Ana Paula Marte Chacra1, Anita L R Saldanha2, Ana Paula Pantoja Margeotto2, André Luis Valera Gasparoto3 and Tania Leme da Rocha Martinez2*

  • 1Instituto do Coração (Incor) do Hospital das Clínicas da Faculdade de Medicina da Universidade de São Paulo (HCFMUSP), Brazil
  • 2Nephrology Department, BP - A Beneficência Portuguesa de São Paulo, Brazil
  • 3Intensive Care Unit, BP - A Beneficência Portuguesa de São Paulo, Brazil

Received: June 26, 2025; Published: July 08, 2025

*Corresponding author: Tania Leme da Rocha Martinez, Nephrology Department, BP - A Beneficência Portuguesa de São Paulo, São Paulo, Brazil

DOI: 10.26717/BJSTR.2025.62.009761

Abstract PDF

ABSTRACT

Statins are widely used to reduce cardiovascular risk, but their safety in patients with liver diseases requires careful evaluation. In the general population, 1% to 3% of users may present elevated aspartato aminotransferase (AST) levels, though severe liver injury from statins is rare. Statins should not be discontinued for alanine aminotransferase (ALT) elevations under three times the upper limit of normal, but must be stopped if this limit is exceeded alongside increased bilirubin. Routine ALT monitoring is not recommended unless symptoms like fatigue or jaundice occur. Statins are contraindicated in decompensated liver disease but considered safe in compensated liver conditions. In patients with metabolic dysfunction-associated steatotic liver disease (MASLD), statins are first-line therapy to control atherogenic dyslipidemia and reduce cardiovascular morbidity and mortality. They may also decrease liver fibrosis progression and reduce overall mortality and the risk of hepatocellular carcinoma. Other agents like fibrates and Omega 3 can complement therapy. In chronic hepatitis B and C, statins do not worsen liver damage and may improve enzyme profiles. In compensated primary biliary cholangitis, statins can be used, though they are not effective in reducing cholestasis markers. Ezetimibe is also considered safe in these cases. Statins are safe for patients with Child-Pugh class A cirrhosis but should be avoided in classes B and C due to increased risk of adverse effects. Preliminary studies suggest statins may reduce hepatocellular carcinoma risk, but more randomized trials are needed to confirm these findings.
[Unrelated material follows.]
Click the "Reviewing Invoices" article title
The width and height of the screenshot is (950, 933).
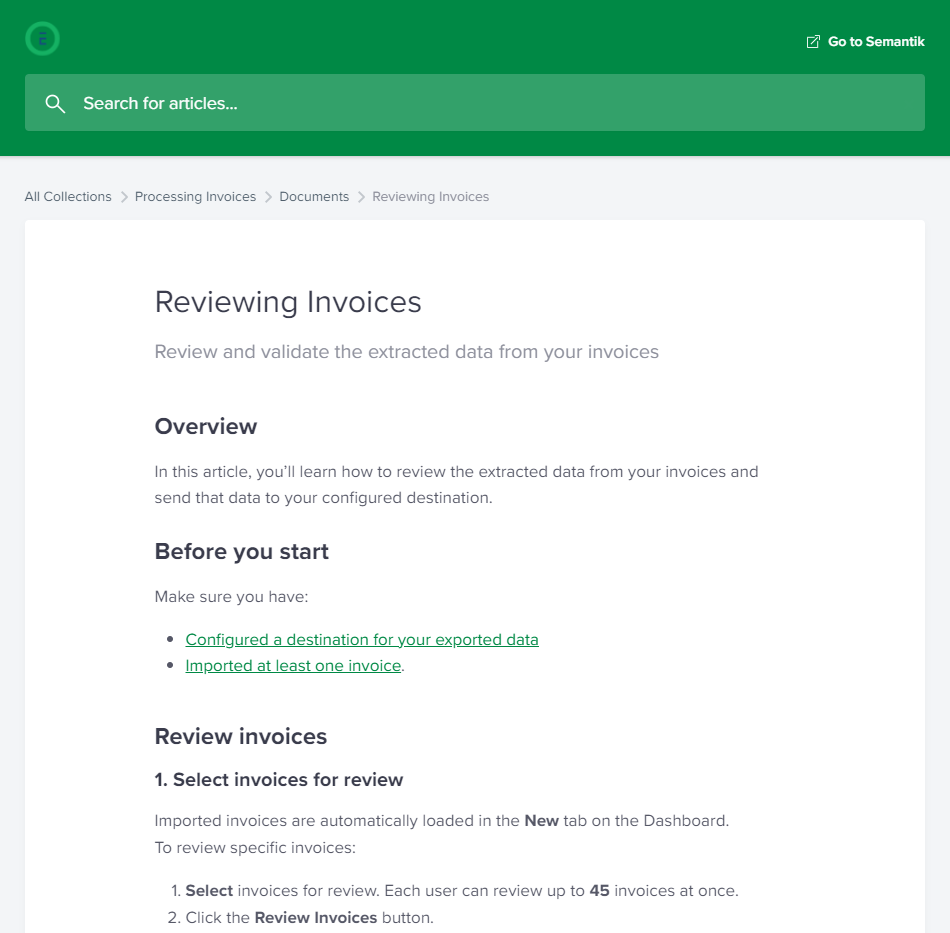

Keywords: Statins; Hepatitis; Transferases; Cirrhosis; Adverse Effects

Abbreviations: ALT: Alanine Aminotransferase; AST: Aspartate Aminotransferase; MASLD: Metabolic Dysfunction Associated Steatotic Liver Disease; HCV: Hepatitis C Virus; NASH: Nonalcoholic Steatohepatitis

Introduction

It is of fundamental importance to monitor possible side effects in patients who are prescribed chronic use of a new drug, especially when they already have previous dysfunctions [1]. In the present study, the question was restricted to the effect of statins in patients with liver diseases, following the specific enzymatic variations for this. In the general population, 1% to 3% of individuals using statins develop elevations in serum aspartate aminotransferase (AST) levels [2]. There are data suggest that individuals with elevated liver enzymes do not have increased susceptibility to hepatotoxicity from statins [3]. The prevalence of severe statin-induced liver injury is 1 in 100,000 individuals and acute liver failure is 1 in 1,000,000 individuals [4].
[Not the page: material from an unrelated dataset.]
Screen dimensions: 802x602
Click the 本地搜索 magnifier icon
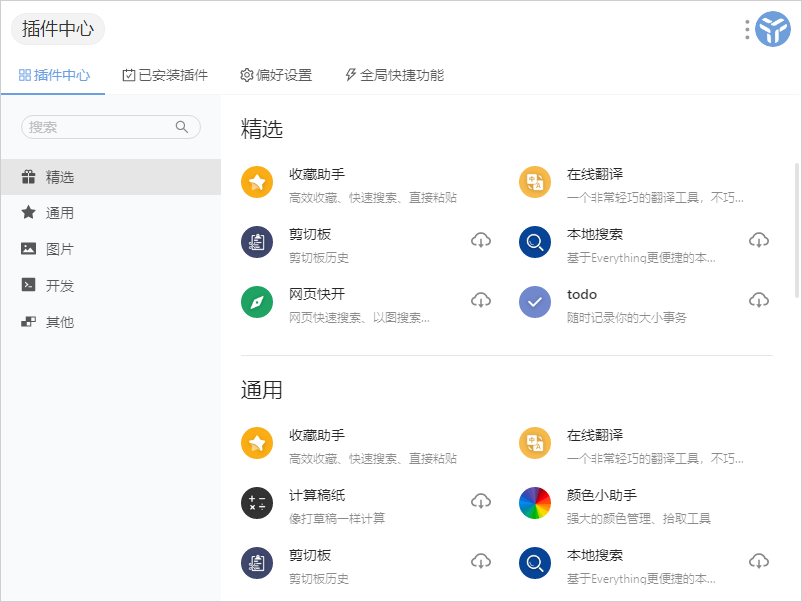pos(535,242)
• Patients with statin-induced acute liver injury present: Elevations of alanine aminotransferase (ALT) ≥ 3 times the upper limit of normal and elevation of total bilirubin > 2 times the upper limit of normal, with no other cause identified [4].
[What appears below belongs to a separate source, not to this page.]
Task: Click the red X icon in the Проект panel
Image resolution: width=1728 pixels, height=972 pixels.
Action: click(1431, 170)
• Hepatic safety of statins: Liver evaluation with laboratory tests should be done prior to initiation of statin use.

• Periodic monitoring: Routine measurement of ALT levels does not seem to detect or prevent serious liver damage associated with statin use, and is not recommended [4]. Measurement of the complete hepatic profile in patients taking statins should be done in the presence of recurrent nausea, fatigue, fever, or jaundice. If a patient has experienced acute liver injury caused by statins, this class of drugs should not be recommended again. Statins are contraindicated in patients with decompensated liver disease or acute liver failure, and are safe in lowering lipid levels in patients with compensated liver disease [2].

• Metabolic dysfunction-associated steatotic liver disease (MASLD) is defined as hepatic steatosis in adults who have at least one cardiometabolic risk factor: Overweight/obesity, type 2 diabetes, prediabetes, systemic arterial hypertension, or atherogenic dyslipidemia, in the absence of secondary causes [5].

• Cardiovascular prevalence and risk: It is highly prevalent and associated with increased risk of major cardiovascular events.

• Reduction of cardiovascular risk: It is necessary to treat the comorbidities associated with MASLD such as systemic arterial hypertension, diabetes mellitus, obesity and dyslipidemia [5]. Statins are the first choice because they treat the atherogenic dyslipidemia present in MASLD, in addition to reducing morbidity and mortality due to atherosclerotic cardiovascular disease in these patients. Other lipid-lowering agents such as fibrates and Omega 3 fatty acids can help statins in the treatment of mixed dyslipidemias, which is common in these patients [6].

• Liver outcomes: A cohort study demonstrated that statins in the MASDL reduced the risk of all-cause mortality, hepatic decompensation, and hepatocellular carcinoma [6]. Statin use has also been associated with reduced progression of liver stiffness, an indicator of fibrosis progression, in both patients with and without advanced chronic liver disease [7]. Meta-analyses and systematic reviews indicate that statins can improve liver function tests, decrease the degree of steatosis and fibrosis in statin users, probably mediated by anti-inflammatory and antifibrotic mechanisms [6].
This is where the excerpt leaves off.